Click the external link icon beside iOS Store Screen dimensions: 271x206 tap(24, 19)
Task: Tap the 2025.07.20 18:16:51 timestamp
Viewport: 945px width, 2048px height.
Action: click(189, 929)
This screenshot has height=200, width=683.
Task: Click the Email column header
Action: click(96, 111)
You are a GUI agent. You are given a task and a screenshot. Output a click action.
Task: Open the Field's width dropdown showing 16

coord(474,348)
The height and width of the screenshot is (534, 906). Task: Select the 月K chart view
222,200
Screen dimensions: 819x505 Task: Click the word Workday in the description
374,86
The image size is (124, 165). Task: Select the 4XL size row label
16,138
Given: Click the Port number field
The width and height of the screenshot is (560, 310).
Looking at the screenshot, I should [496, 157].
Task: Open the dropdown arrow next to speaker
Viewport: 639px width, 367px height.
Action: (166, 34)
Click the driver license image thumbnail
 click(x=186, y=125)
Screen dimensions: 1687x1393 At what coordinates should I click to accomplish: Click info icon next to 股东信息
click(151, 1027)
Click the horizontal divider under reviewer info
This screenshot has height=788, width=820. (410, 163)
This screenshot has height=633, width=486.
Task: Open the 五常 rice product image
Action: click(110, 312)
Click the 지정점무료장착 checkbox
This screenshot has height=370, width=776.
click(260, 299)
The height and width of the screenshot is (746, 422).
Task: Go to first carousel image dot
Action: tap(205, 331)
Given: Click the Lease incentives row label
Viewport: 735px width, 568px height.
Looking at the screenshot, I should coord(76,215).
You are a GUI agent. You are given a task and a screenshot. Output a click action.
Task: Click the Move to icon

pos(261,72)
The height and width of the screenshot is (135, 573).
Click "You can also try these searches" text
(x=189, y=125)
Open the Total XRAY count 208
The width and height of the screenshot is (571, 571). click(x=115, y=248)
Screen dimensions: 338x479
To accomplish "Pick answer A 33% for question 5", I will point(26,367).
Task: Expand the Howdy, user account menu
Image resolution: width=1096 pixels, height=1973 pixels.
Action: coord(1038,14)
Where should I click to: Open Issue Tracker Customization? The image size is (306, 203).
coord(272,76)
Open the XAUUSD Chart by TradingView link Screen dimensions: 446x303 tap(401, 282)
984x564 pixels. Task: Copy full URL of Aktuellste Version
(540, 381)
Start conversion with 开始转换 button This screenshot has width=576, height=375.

What to produce: Could you repeat exactly the lines above from the line with "The image size is (124, 165)." up to and including the line with "Click the 지정점무료장착 checkbox", and only those?

Response:
The image size is (124, 165). Task: Select the 4XL size row label
16,138
Given: Click the Port number field
The width and height of the screenshot is (560, 310).
Looking at the screenshot, I should [496, 157].
Task: Open the dropdown arrow next to speaker
Viewport: 639px width, 367px height.
Action: (166, 34)
Click the driver license image thumbnail
 click(x=186, y=125)
Screen dimensions: 1687x1393 At what coordinates should I click to accomplish: Click info icon next to 股东信息
click(151, 1027)
Click the horizontal divider under reviewer info
This screenshot has height=788, width=820. (410, 163)
This screenshot has height=633, width=486.
Task: Open the 五常 rice product image
Action: click(110, 312)
Click the 지정점무료장착 checkbox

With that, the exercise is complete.